**WHAT TO PRODUCE**:
With nothing added or dropped, output every record below exactly.

**PROVIDED MATERIAL**:
╔══
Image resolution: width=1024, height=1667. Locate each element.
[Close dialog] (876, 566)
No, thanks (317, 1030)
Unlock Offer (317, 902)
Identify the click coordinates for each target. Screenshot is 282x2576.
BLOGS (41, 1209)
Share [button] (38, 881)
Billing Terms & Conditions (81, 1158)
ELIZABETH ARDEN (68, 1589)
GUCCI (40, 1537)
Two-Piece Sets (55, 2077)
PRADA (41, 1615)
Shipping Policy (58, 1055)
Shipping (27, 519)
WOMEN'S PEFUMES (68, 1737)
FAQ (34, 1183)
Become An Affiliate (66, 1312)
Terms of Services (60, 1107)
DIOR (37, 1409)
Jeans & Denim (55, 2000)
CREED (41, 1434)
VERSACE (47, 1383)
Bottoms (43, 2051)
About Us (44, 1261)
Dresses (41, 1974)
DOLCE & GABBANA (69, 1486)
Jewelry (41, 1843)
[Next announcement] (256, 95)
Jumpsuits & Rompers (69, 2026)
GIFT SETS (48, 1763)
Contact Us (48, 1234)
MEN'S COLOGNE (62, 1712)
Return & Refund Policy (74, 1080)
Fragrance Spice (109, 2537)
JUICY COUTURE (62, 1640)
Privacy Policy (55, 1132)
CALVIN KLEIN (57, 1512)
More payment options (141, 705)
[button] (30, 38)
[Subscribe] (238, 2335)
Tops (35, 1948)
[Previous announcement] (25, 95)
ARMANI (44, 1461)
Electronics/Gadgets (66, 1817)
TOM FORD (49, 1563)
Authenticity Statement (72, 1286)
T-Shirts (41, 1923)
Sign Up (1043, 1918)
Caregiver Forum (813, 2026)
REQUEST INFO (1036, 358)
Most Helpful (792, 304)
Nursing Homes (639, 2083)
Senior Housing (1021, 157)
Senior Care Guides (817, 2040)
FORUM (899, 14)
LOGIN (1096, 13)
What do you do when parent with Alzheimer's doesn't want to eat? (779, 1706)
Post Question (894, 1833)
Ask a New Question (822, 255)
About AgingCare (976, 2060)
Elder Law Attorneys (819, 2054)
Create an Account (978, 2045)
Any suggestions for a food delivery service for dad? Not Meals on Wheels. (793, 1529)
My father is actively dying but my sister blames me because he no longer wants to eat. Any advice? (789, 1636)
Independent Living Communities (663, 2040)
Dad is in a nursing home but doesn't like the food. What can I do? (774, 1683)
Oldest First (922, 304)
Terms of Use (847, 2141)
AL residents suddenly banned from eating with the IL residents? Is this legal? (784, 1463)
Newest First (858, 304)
╚══
**EXERCISE ANSWER**:
Image resolution: width=1024, height=1667. Locate each element.
[Close dialog] (876, 566)
No, thanks (317, 1030)
Unlock Offer (317, 902)
Identify the click coordinates for each target. Screenshot is 282x2576.
BLOGS (41, 1209)
Share [button] (38, 881)
Billing Terms & Conditions (81, 1158)
ELIZABETH ARDEN (68, 1589)
GUCCI (40, 1537)
Two-Piece Sets (55, 2077)
PRADA (41, 1615)
Shipping Policy (58, 1055)
Shipping (27, 519)
WOMEN'S PEFUMES (68, 1737)
FAQ (34, 1183)
Become An Affiliate (66, 1312)
Terms of Services (60, 1107)
DIOR (37, 1409)
Jeans & Denim (55, 2000)
CREED (41, 1434)
VERSACE (47, 1383)
Bottoms (43, 2051)
About Us (44, 1261)
Dresses (41, 1974)
DOLCE & GABBANA (69, 1486)
Jewelry (41, 1843)
[Next announcement] (256, 95)
Jumpsuits & Rompers (69, 2026)
GIFT SETS (48, 1763)
Contact Us (48, 1234)
MEN'S COLOGNE (62, 1712)
Return & Refund Policy (74, 1080)
Fragrance Spice (109, 2537)
JUICY COUTURE (62, 1640)
Privacy Policy (55, 1132)
CALVIN KLEIN (57, 1512)
More payment options (141, 705)
[button] (30, 38)
[Subscribe] (238, 2335)
Tops (35, 1948)
[Previous announcement] (25, 95)
ARMANI (44, 1461)
Electronics/Gadgets (66, 1817)
TOM FORD (49, 1563)
Authenticity Statement (72, 1286)
T-Shirts (41, 1923)
Sign Up (1043, 1918)
Caregiver Forum (813, 2026)
REQUEST INFO (1036, 358)
Most Helpful (792, 304)
Nursing Homes (639, 2083)
Senior Housing (1021, 157)
Senior Care Guides (817, 2040)
FORUM (899, 14)
LOGIN (1096, 13)
What do you do when parent with Alzheimer's doesn't want to eat? (779, 1706)
Post Question (894, 1833)
Ask a New Question (822, 255)
About AgingCare (976, 2060)
Elder Law Attorneys (819, 2054)
Create an Account (978, 2045)
Any suggestions for a food delivery service for dad? Not Meals on Wheels. (793, 1529)
My father is actively dying but my sister blames me because he no longer wants to eat. Any advice? (789, 1636)
Independent Living Communities (663, 2040)
Dad is in a nursing home but doesn't like the food. What can I do? (774, 1683)
Oldest First (922, 304)
Terms of Use (847, 2141)
AL residents suddenly banned from eating with the IL residents? Is this legal? (784, 1463)
Newest First (858, 304)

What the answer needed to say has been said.